Application for January Term 2022 will open in September 2021.
NYU Shanghai degree students do not need to fill out an application and can simply contact their academic advisor for assistance in registration.
NYU New York, NYU Abu Dhabi, and Visiting Students from other institutions who would not need a visa to enter China must apply following the instructions below. After successfully being admitted to the program, NYU Shanghai will provide instructions on how to register for a course.
NYU New York and NYU Abu Dhabi students: Log in with your NYU net ID and password on the NYU January Application portal.
Visiting Students: Create an account and login on the Visiting Student Application portal. Visiting students must also submit their official transcript.
Application Deadline and Notification Timeline
The applications are accepted on a rolling basis but we encourage students to apply as soon as possible as spots in courses are limited.
Tuition $ 6,332.00
Administrative Fee $ 150.00
Housing Fee (Optional) $ 1,050.00
(NYU Shanghai students who are already living in the dorms throughout the 2021-22 academic year will not be charged.)
Books ¹ Course-specific
¹All books and course materials will be provided to you upon arrival in Shanghai. Fees will be charged based on requirements of the specific course.

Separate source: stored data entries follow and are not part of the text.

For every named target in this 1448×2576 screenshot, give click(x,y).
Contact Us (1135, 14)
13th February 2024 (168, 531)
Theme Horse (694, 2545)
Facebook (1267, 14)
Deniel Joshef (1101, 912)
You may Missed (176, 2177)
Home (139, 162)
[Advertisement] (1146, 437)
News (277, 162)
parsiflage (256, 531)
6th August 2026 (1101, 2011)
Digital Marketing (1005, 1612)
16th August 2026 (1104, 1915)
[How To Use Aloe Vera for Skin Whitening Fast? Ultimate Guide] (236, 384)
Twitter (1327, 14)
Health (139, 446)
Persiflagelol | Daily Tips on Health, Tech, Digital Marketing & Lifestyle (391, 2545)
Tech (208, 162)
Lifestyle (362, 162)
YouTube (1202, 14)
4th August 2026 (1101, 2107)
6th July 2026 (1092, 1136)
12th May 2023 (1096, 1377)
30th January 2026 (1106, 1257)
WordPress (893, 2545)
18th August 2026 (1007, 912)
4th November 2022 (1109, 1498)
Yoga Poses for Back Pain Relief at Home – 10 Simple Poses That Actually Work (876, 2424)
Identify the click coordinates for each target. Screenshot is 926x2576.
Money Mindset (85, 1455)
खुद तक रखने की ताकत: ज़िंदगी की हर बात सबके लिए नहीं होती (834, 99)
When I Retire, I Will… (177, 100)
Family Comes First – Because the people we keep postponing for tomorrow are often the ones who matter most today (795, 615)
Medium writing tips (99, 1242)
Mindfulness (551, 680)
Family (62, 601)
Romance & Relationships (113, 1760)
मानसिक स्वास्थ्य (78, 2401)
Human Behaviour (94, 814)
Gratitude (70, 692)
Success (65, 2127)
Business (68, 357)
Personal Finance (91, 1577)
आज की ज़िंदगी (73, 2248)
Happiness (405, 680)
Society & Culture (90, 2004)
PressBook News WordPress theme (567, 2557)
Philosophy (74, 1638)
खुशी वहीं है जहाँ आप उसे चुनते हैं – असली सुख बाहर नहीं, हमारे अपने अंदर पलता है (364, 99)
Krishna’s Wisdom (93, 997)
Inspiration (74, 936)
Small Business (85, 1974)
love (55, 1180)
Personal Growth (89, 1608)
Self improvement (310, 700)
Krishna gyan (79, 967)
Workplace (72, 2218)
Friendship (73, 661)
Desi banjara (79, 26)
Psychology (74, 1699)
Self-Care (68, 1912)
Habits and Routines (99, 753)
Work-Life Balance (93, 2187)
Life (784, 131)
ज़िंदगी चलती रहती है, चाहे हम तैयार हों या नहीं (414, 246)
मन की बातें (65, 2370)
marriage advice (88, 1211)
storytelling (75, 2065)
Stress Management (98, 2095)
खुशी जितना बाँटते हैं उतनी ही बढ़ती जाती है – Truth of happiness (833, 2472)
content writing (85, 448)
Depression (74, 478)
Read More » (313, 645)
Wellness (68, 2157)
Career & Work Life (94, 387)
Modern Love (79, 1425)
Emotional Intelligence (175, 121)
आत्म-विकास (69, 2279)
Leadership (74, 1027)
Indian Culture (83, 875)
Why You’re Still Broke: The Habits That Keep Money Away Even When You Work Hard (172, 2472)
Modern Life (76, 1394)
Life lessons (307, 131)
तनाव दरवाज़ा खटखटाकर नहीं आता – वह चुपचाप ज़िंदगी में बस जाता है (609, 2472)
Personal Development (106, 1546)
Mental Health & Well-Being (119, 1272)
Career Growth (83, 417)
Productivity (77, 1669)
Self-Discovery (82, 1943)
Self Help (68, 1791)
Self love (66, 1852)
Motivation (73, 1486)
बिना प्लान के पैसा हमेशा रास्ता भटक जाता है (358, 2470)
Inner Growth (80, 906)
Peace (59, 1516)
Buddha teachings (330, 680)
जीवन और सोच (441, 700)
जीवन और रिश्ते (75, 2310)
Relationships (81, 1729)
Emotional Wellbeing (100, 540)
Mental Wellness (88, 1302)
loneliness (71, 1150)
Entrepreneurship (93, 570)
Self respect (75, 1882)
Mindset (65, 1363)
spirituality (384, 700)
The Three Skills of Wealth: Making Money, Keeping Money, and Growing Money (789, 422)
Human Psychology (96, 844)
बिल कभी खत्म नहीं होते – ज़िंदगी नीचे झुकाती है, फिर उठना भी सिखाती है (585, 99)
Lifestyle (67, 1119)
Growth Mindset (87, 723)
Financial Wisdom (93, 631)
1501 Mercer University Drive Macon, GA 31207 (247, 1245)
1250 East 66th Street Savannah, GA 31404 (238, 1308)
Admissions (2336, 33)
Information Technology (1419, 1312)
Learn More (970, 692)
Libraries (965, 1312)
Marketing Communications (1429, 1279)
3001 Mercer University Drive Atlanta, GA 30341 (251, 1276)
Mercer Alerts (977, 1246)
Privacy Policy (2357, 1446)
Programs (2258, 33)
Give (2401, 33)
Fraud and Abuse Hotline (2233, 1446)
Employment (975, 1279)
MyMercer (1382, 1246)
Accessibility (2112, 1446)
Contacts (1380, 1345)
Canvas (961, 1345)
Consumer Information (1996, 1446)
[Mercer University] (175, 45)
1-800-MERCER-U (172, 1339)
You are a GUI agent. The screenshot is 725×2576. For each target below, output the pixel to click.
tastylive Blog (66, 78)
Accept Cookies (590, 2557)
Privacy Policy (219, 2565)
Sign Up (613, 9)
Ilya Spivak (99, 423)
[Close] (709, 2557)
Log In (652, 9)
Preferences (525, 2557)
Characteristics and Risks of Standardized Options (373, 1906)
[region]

Students are responsible for round trip airfare, meals, and personal expenses. Immigration costs vary greatly depending on student citizenship.
For information about billing, payments, and refunds please visit the Bursar's website.
Admitted J-term 2022 students are not required to live in university housing. If you are interested in on-campus housing, application instructions will be sent to you if admitted. Please note on-campus housing will be provided based on availability. If we are at our full capacity, you will be accommodated to a hotel with a different housing fee.
NYU Shanghai students who are already living in the dorms throughout the 2021-22 academic year will not be charged for J-term 2022 housing.
There is no institutional scholarship/grant available for NYU Shanghai undergraduates enrolling in January term either in Shanghai or at an NYU Study Away site.
Visiting Students (non NYU students) and NYU students from the New York campus, please visit see here for additional information regarding financial aid options for January term.
For US citizens/eligible non-citizens: Federal Direct Loans and Pell grants are available for J-term enrollment. Pell Grant and Federal Direct Loan eligibility are based on the combined total number of credits between the J-term and the Spring term. For Federal Direct Loans, students must be enrolled at least half time, which is at least 6 credits or have an approved equivalency, between the J-term and Spring Term. For Pell Grants, eligibility is based on a student's FAFSA EFC (Expected Financial Contribution) and enrollment as either a full-time or part-time student.
Students will be reviewed for federal financial aid as long as they have a valid FAFSA on file, are enrolled for an appropriate amount of credits, and are otherwise eligible.
For all Students: Students needing additional financial aid for January Term will be able to seek out alternative loans. Students seeking alternative loans are encouraged to relay to their potential lender the number of credits they will be taking, as some have minimum enrollment criteria. Private loan eligibility cannot exceed the cost of attendance for January term. NYU cannot recommend or endorse any particular private lender. Students are encouraged to research their options carefully.
Please click here for more information about private (non-federal) alternative loans.
Students who change January Term enrollment or who do not attend in January will have their January award adjusted or canceled.